Rural Ambulance Services Struggle to Stay Alive
By Gan Matthews, NEWS 9
PURCELL, Oklahoma -- Lawmakers are mounting an effort to help ambulance services in small towns and rural areas survive.
Wadley's EMS Inc. is based in Purcell. But it must also by law respond to service calls all over McClain and other counties.
Almost half of Wadley's calls are outside the city limits, and four out of five times the patients don't pay, and Wadley's has to eat the cost.
"Once we leave the city limits, it's out of our pockets, with no, you know, no funds coming back," Janie Wadley of Wadley's EMS Inc. said.
The predicament Wadley's finds itself in is hardly unique. All over the state small ambulance services are struggling to keep rolling.
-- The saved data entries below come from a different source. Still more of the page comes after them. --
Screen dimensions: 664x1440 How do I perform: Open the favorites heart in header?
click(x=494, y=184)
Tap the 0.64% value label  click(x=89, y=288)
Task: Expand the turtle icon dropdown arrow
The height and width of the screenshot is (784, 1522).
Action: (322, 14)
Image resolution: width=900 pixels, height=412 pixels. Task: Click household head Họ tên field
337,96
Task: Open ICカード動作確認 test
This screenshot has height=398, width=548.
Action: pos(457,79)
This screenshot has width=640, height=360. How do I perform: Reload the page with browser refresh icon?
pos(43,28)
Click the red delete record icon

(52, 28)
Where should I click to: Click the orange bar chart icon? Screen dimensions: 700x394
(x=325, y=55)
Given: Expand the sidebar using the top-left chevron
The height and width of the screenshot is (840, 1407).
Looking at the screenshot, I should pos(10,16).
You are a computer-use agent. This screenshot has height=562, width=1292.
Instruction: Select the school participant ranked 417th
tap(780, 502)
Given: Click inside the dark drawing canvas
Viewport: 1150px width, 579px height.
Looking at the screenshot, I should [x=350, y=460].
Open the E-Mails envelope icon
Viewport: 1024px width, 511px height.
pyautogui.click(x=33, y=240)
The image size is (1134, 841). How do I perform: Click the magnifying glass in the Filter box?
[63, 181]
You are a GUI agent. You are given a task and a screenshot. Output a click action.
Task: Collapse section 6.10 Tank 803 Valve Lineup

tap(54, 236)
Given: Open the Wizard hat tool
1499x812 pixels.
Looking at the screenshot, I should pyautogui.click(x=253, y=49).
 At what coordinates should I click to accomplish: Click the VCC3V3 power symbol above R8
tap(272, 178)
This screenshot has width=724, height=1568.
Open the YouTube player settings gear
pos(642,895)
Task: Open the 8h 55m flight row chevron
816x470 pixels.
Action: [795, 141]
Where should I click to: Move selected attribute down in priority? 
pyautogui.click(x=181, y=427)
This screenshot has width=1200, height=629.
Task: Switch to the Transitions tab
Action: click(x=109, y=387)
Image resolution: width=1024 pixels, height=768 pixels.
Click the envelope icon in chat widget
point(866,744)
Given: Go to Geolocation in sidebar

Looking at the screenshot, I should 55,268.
Since the year 2000, about 50 ambulance services in every part of Oklahoma have closed up shop because of lean times. But the state House this week passed House Bill 1888 to seek a way out of the financial crisis.
Lawmaker and physician Doug Cox is a co-sponsor of the legislation.
"Unfortunately in Oklahoma there are large portions of where there are no local emergency medical services available and there are prolonged response times from the nearest service. House Bill 1888 directs each county to come up with a plan to provide rapid transport for all the citizens of their county," Cox said.
Some communities have already taken steps. Oklahoma City and Tulsa have added a monthly fee on water taps to fund ambulance service. County Commissioners can brainstorm other options. Wadley plans to be active in helping develop the plan for McClain County.
"It won't only help us, it will help the citizens of McClain County and the people passing through McClain County," Wadley said.
Wadley responds to an average of seven emergencies a day. She hopes the Legislature responds quickly to the emergency ambulance companies are facing.
If the bill becomes law, then Oklahoma counties must develop an ambulance funding plan by the end of 2010.